Le béguin d’Angela pour sa voisine se concrétise à l’image par des fantasmes que les auteurs se plaisent à mettre en scène, notamment lors d’un arrêt devant le miroir d’un ascenseur. La jeune femme roule des patins langoureux à son propre reflet, s’imaginant qu’elle a en face d’elle Anna Maria. Impliquant un jeu sur les reflets, la séquence est superbement mise en scène et dégage une sensualité torride. Une manière adroite, également, de souligner le narcissisme prononcé d’Angela, personnage qui, au fil du métrage, apparaîtra de plus en plus opportuniste, et de moins en moins sympathique. La conclusion de cette scène onirique voit l’irruption d’un assassin masqué, ganté de cuir noir. Une prémonition funeste qui fait basculer le film dans l’univers « giallesco », le meurtrier sans visage armé d’un rasoir étant une silhouette indissociable du genre transalpin.

Bien sûr, Blackaria n’a pas que des qualités, et même si Gaillard et Robin, toujours en intro, déclarent avoir fait ce film « avec leurs tripes », ils n’en reconnaissent pas moins l’avoir produit « avec les moyens du bord », soit en totale indépendance, en semi-pro, avec un budget restreint. La tare principale du métrage est l’interprétation, très approximative (les dialogues récités rappellent les prestations d’acteurs des films de feu Jean Rollin), mais le film tient en haleine, grâce à une photo somptueuse (signée de la chef op’ Anna Naigeon, également interprète d’Anna Maria) et, impossible de le nier, grâce au charme presque intimidant de la comédienne Clara Vallet dans le rôle d’Angela (quelles jambes, et quelle bouche !). Les carences de budget, en revanche, n’excuseront pas une intrigue criminelle brouillonne et, au final, un peu pauvrette… Cette année, le duo de réalisateurs va récidiver en proposant un second long métrage, Last Caress, dont on espère le script plus abouti. Aucune date de sortie n’est encore fixée, mais un certain nombre de visuels sont disponibles sur le site officiel du film, révélant que les deux compères ont trouvé de nouvelles astuces de scénario pour filmer leurs copines comédiennes en porte-jarretelles. Qu’ils en soient d’ores et déjà remerciés !

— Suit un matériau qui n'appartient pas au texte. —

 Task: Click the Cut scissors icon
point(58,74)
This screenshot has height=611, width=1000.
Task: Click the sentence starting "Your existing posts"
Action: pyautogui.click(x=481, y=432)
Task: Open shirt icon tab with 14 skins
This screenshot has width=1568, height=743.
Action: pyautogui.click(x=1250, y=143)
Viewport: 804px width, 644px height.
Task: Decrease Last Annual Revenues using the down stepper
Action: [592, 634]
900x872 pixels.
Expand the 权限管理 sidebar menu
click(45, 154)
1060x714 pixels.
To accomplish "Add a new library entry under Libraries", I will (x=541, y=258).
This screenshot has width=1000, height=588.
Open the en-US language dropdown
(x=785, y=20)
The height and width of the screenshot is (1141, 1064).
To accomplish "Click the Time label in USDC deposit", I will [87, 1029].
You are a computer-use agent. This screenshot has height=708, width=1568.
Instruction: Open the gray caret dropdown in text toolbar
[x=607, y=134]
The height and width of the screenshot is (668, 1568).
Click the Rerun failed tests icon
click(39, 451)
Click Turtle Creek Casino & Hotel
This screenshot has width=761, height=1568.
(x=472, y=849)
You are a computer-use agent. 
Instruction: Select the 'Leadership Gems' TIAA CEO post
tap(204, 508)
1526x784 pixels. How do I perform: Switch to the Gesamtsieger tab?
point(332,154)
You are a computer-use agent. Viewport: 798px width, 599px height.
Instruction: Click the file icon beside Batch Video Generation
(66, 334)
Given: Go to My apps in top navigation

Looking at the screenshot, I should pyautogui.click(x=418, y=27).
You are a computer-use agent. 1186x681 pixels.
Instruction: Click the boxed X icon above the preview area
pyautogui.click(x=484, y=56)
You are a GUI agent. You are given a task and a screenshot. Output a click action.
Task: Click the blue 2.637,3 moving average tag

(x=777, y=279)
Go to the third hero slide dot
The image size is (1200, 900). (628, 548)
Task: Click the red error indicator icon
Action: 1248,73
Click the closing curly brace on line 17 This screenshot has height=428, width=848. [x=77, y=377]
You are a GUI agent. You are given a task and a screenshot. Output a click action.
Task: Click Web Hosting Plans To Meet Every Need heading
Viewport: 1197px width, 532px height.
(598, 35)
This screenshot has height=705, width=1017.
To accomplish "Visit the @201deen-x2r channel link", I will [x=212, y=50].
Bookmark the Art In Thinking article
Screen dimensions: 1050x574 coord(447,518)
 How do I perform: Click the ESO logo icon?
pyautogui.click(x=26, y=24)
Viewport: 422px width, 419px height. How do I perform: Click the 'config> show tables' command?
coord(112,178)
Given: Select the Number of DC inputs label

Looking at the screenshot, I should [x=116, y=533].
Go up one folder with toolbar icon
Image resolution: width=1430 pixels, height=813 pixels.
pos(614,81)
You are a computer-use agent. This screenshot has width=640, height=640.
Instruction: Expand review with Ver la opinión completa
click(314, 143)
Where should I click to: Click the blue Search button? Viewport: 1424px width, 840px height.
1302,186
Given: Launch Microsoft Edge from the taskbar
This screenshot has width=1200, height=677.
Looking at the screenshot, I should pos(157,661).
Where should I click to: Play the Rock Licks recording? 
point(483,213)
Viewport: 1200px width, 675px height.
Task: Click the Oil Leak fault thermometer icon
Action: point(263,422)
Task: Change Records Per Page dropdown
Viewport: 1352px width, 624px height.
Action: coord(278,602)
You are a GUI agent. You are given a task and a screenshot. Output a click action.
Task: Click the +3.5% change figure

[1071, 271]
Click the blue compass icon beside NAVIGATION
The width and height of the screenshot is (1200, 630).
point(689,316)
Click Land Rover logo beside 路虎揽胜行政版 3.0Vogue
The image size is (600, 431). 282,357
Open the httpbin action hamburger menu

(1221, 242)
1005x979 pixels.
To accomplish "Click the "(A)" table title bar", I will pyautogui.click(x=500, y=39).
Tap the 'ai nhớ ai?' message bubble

Dvd disponible à la vente depuis le 2 novembre 2010 (Le Chat qui fume).

Image: 1.85, 16/9 compatible 4/3

Son: non précisé.

Durée: 71′

Suppléments: surprise ! Le dvd de Blackaria regorge littéralement de bonus, à savoir des entretiens avec les réalisateurs, avec Clara Vallet, Anna Naigeon et Aurélie Godefroy (l’Exécutrice rouge, en photo ci-dessus), ainsi qu’avec Double Dragon, le duo de compositeurs auteurs de la bande originale. Egalement proposés, un commentaire audio de Gaillard et Robin, des courts métrages (All Murder, All Fun, All Guts et Under The Blade) et la bande originale du film, carrément, sur un second disque (CD).